Nachrichten aus dem Kreisverband

Kommunen sind systemrelevant

Bernhard Strasdeit, Kreisrat

Die Haushaltslage der Kommunen und Kreise hat sich massiv verschlechtert. Bei Kitas, Schulen, Kultur, öffentlichem Verkehr und Pflege schlägt Corona besonders hart auf. Letzte Woche war ich bei Gesprächen dabei, die die Bundestagsabgeordnete der Linken Heike Hänsel mit den Bürgermeistern im Kreis Tübingen führte. Die Botschaften aus den Rathäusern lauten: Einnahmen brechen weg, die Sozialkosten werden steigen. Land und Bund müssen drauflegen, wenn die Kommunen als Konjunkturmotor handlungsfähig bleiben sollen. Bisherige Liquiditätshilfen dürfen nicht verrechnet werden mit kommunalen Zuweisungen.
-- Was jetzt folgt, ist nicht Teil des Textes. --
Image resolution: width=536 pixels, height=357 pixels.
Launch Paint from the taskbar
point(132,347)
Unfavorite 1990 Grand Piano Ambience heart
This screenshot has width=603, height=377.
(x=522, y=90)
Die Linke will, dass nicht die Kommunen und nicht die Schwächsten in der Gesellschaft die Krise bezahlen müssen. Sozialpolitische Handlungsspielräume im Kreishaushalt wollen wir erhalten. Die 1101 Kommunen in Baden-Württemberg sind „systemrelevant“ und nicht weniger wichtig als die Lufthansa mit ihrer raffgierigen Aktionärsstruktur.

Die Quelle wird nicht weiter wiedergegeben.